There is a TR (translate) instruction that's used to translate character strings, from one character set to another. There are, in fact, 2 popular character sets, ASCII (used in your PC) and EBCDIC (used in IBM mainframes) so having the ability to easily translate from one to the other is nice. To do a translate, for example, you put the ASCII char '0' at the offset the value of the EBCDIC '0', and do that for all the characters, so that after a TR instruction, the line will mean exactly the same, in the other character set.

There is another instruction which is a head-scratcher at first. But it's the heart of search programs. TRT (translate and test) does not tranalate anything. (But they couldn't figure out another name.) To fine the letter 'Q' for example, you create a 256 byte table that all 0s except at the "Q" offset there is a non-zero. If you're looking for "Q", "T", and "Z", then those 3 locations will be non-zero. This allows you to search for 3 different things with just one single instruction. It's really extraordinary. And, of course, that's what I use.

So what kinds of scan programs have I written?

Maybe some more notes are in order.

I don't expect that they'll ever be used "for real".
I'd be absolutely delighted if that were to really happen.
I've not written anything to make them usable from a work-station, because IBM already does that, and there's no way I'll be able to compete with IBM.
I've not ever dealt with the code to make them 'terminal friendly'.
I'm just going to stick with what I know, and make 'em as good as I can.

My general prejudice is to have everything in front of you at the same time. This implies that both the JCL to run the program, and the control information are together. And that implies that it's nice to have the 'instructions' included as part of the run deck, rather than have them in a separate control card file.

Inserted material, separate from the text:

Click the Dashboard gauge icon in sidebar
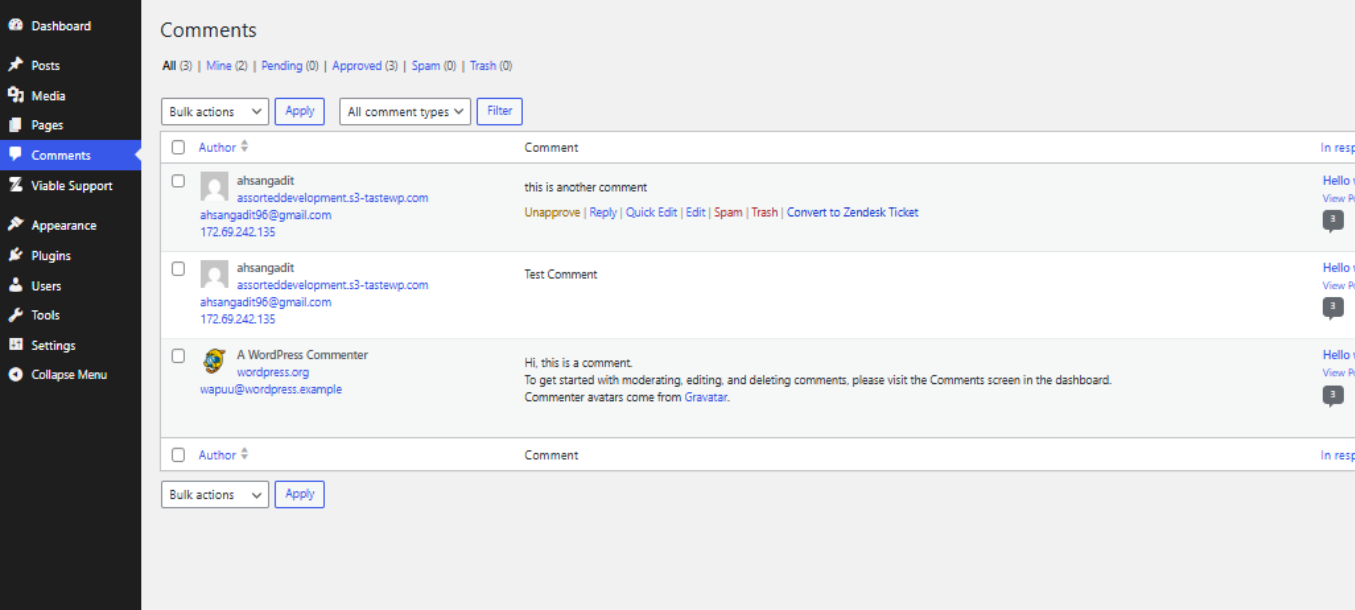1355x610 pixels. 15,26

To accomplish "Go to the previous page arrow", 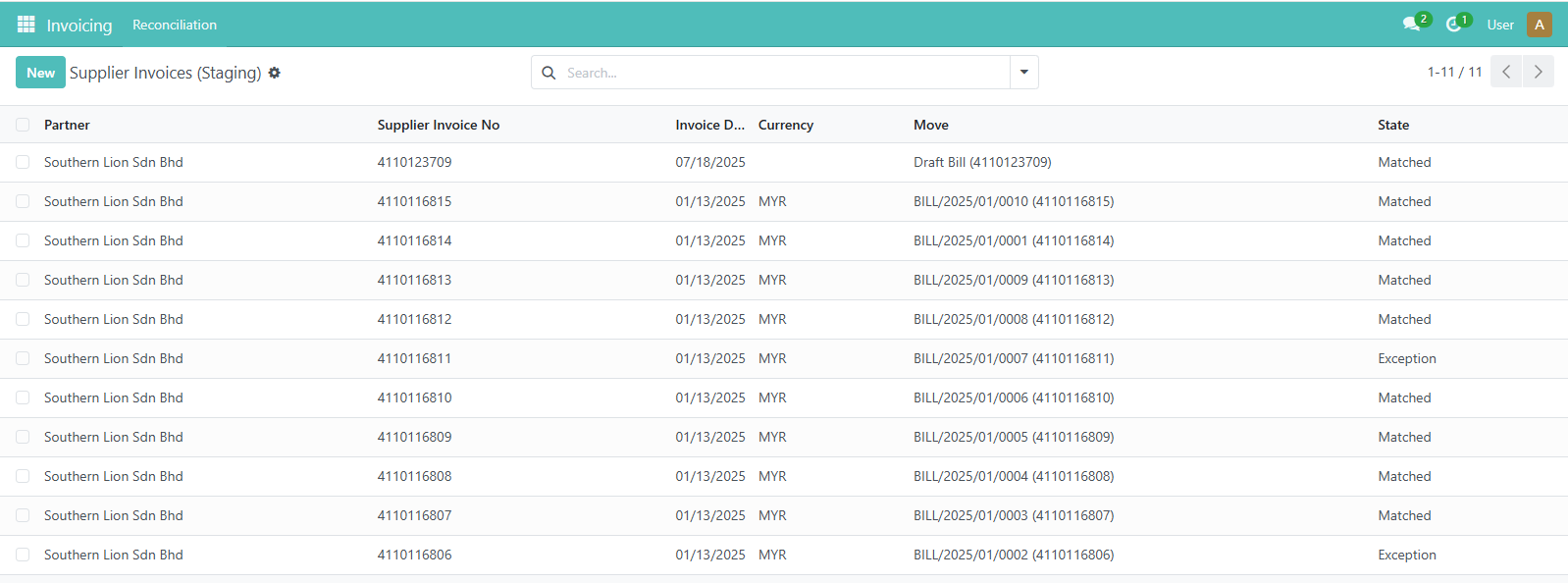I will coord(1506,72).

Another thing, at least for me, the coder, is how complicated to make it, vs how fast do I want it to run? KISS (Keep It Simple Stupid) really is a good model to follow. Sometimes I write 'em looking for the first character of the string. Other times I try to figure out which character in the string is likely to be found the least frequently in the file, and search for that, however sometimes the code to do that correctly is a major part of the program. But I think it is the right thing to do.

I wrote a program to read multiple files, and count character frequency, but I'm not happy with it. Later, I found a frequency list promoted by IBM. Again, I don't think competing with them is a good idea. I've just fairly recently found that list in Wikipedia, so it's not in some of the older programs, but I'll gladly put it in, if someone is interested in using any of them.

SCAN1

Use PARM field for control,
scan for least frequent char,
AND can edit the strings.
I think this is the only one so far that can do an edit. Eventually MYSCAN will do that also.

QSTRING

Written quite a while ago Maybe one of first here.
Again, use PARM field for control
Scans for the first character of the string, which cannot be a blank. This is one of the first that I've written in the last vew years, possibly before I found Z390.

SCANFAST

Use PARM field for control
Scan for multiple strings, only using PARM field for input

SCANTEXT

Scan and test both upper and lower case chars. (First time I'd done that.)
Uses either PARM or control cards to scan for multiple characters.
Can scan for multiple strings in a single pass of the file. Strings can be a mix of upper and lower case.
Scans for least frequent char - either upper or lower case.

PSCAN1 and PSCAN2

I think that the setup for MYSCAN works, but wanted a break. So I wrote 2 programs.
They scan, just like the others, but I needed something I could understand.
The results appear the same, but the internal processing is a bit different.
PSCAN1 saves the string(s) coded in the parm field, and looks for the first character (in each)
PSCAN2 also savees the string(s), but looks for the least frequently occuring character in each string
That makes it run faster internally.
PSCAN descriptions

MYSCAN

This is what I'm working on now. It's inordinately more complicated than any of the preceeding programs.
I'm haning trouble because of the complication. I've actually started this several times, and not been able to finish. Wish me luck.